_The problem_. Copy out, from the entries below, each line holding the string "Task".

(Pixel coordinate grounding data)
+-------+

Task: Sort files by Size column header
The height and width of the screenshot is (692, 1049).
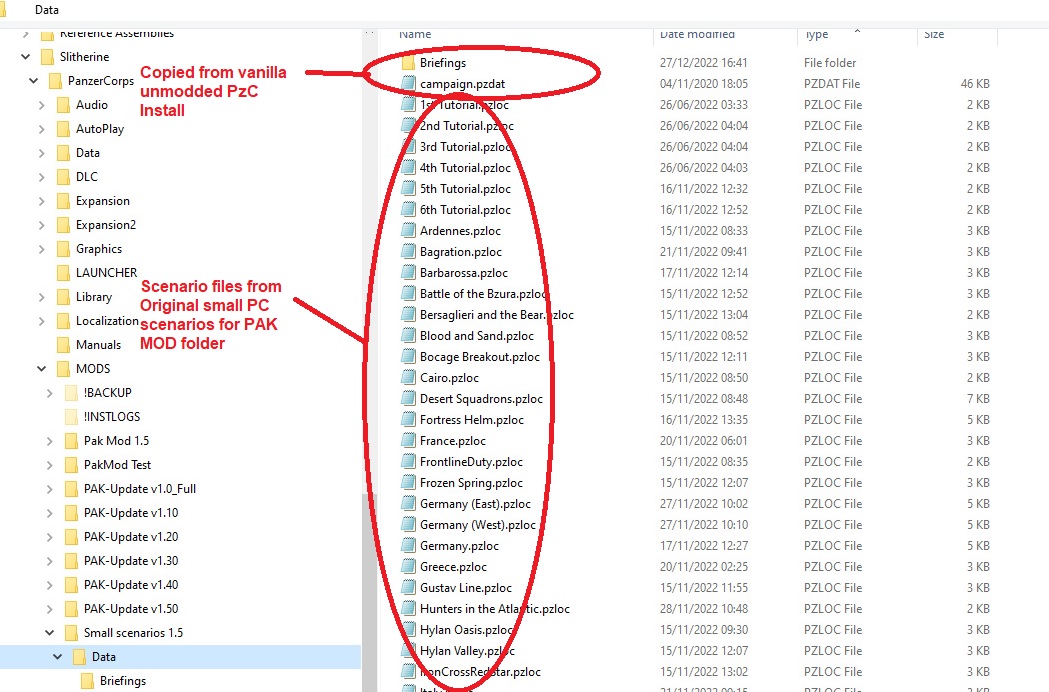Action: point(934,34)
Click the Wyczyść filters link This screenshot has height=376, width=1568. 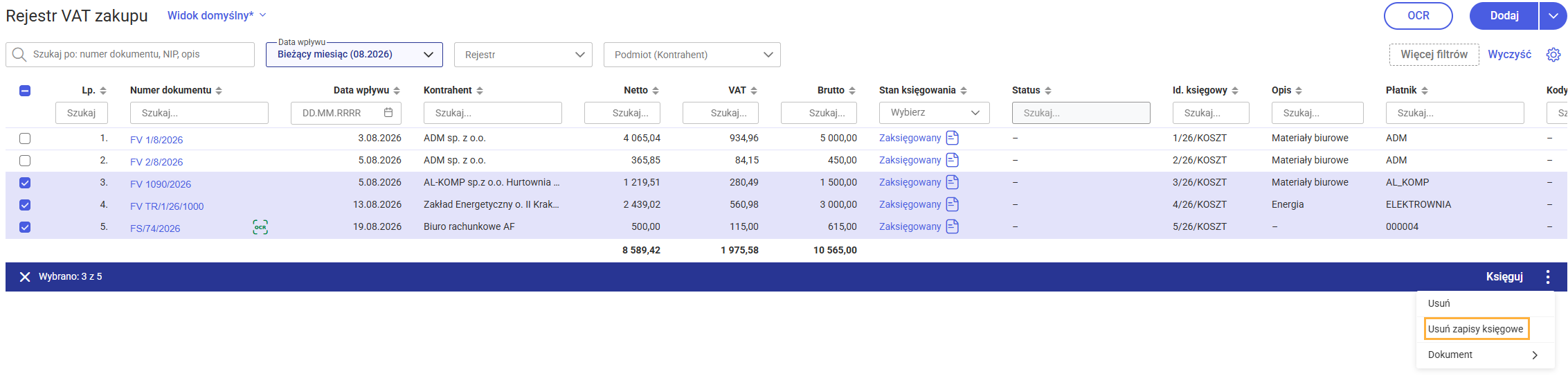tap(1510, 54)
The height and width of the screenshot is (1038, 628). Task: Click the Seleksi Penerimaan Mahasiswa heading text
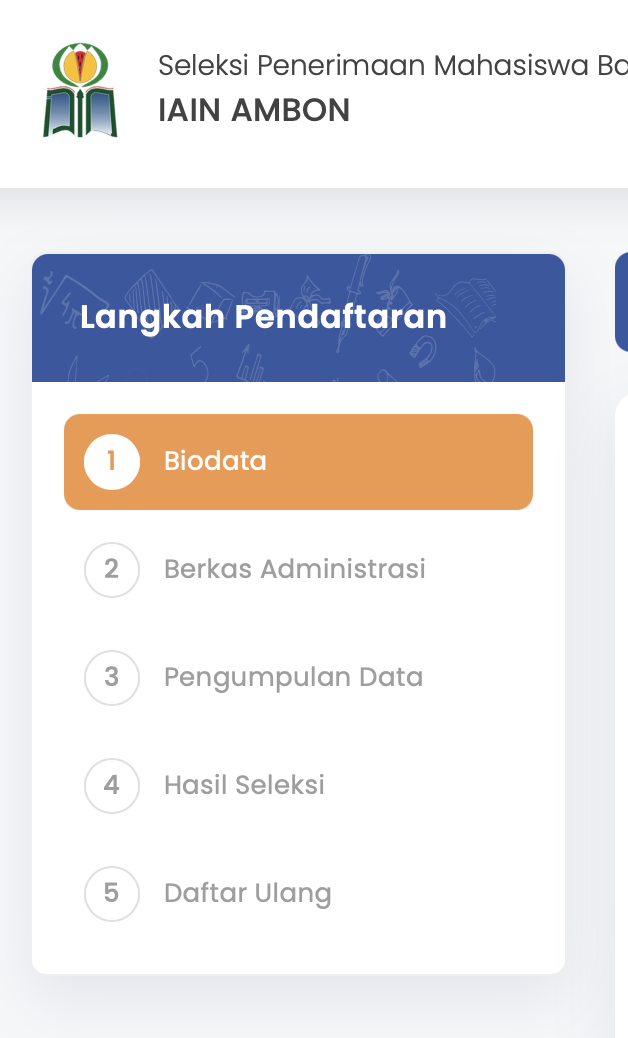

+-------+

_Response below_.
Task: Sort files by Size column header
The height and width of the screenshot is (1038, 628). Task: Click the Seleksi Penerimaan Mahasiswa heading text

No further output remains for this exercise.